The worst of these occurred on June 14, 1979, when Air France Flight 054 to Paris blew the two rear tires on its left main gear on takeoff from Washington Dulles Airport, hurling high-speed rubber and wheel rim debris at the left wing and engines. The flight crew knew about the blown tires and were diverting to New York, but they were unaware of the true extent of the problem until a passenger convinced the mostly indifferent cabin attendants to bring a crew member back to examine a 12-square-foot hole in the top wing skin. “I took the gentleman who had come back from the flight deck to my seat and virtually held his head to the window so that he could look down and see the hole in the wing,” the passenger wrote in his harrowing statement to the National Transportation Safety Board (available at www.airspacemag.com). “When he saw the hole, he exclaimed, ‘Mon Dieu!’ ” The crew managed an emergency landing at Dulles with Jet A1 streaming from a dozen holes in fuel tanks, damage to the number two engine, severed electrical cables, and the loss of two of three hydraulic systems. Following recommendations from the NTSB, the FAA urgently telegraphed airworthiness directives to both Concorde operators detailing procedures for more intensive checks of tires, wheels, and brakes.

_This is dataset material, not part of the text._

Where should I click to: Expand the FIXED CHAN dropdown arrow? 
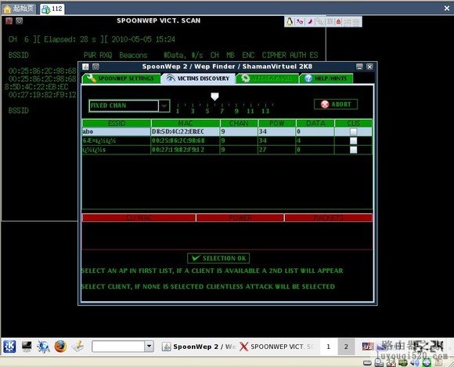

The airplane was later modified to include roll-on wheel rims, strengthened tires, and a tire failure warning in the cockpit. But even after the NTSB’s then-chairman, James B. King, wrote to his French counterpart on November 9, 1981, expressing “serious concern” about “the repetitive nature of these incidents,” they continued. As another former NTSB chief, Jim Burnett, points out, “Concorde could have been certified with a design flaw nobody noticed at the time. If there were as many Concordes flying as 737s, I suspect that we would have seen this kind of accident many times.”
Will the current modifications solve the problem for good? Because EADS Airbus is responsible for the wings, it has taken the lead in trying to find the solution. Its engineers quickly focused on modifications to the fuel tanks to cut the risk of fire from a fuel leak, and armoring electrical cables, which were suspected of igniting the fire with a spark, in the airplane’s wheel wells.
Armoring the wiring was the easy part. It was shaped into “looms” of 15 to 20 cables each, the main one going to the brake cooling fans. These were then protected with braided stainless steel and Teflon, rather than the aluminum tubing used before. To protect the fuel tanks, engineers decided on flexible liners of Viton, a heat-resistant rubberized sealant, and Kevlar, a material used in bulletproof vests. Five times stronger on a weight basis than steel, the thin sheets of Kevlar are sandwiched between layers of Viton. The liners, the reasoning goes, will reduce any shock wave that would be produced by debris and limit the flow of fuel by being sucked down into a hole.
Still, this sort of modification has never been tried before on an airliner. If the theory is simple, the execution is enormously complex. “The liners are actually in the form of 102 shallow trays that go into six fuel tanks, depending on their proximity to the wheels,” explains Claud Freeman, working at the Heathrow hangar on Alpha Foxtrot, the first Concorde to receive the modifications. “Concorde was in effect hand-built, with each one slightly different, so each liner is custom molded to achieve the exact shape and size. We have to keep them separate from the wing skin, because circulating fuel keeps it cool at supersonic flight. That’s why the liners’ sides are attached to some 5,000 separate attachment brackets bolted to wing spars. Because the fuel can’t flow as freely as before, this will create about 880 pounds of additional unusable fuel. We might have to take out a row of seats.”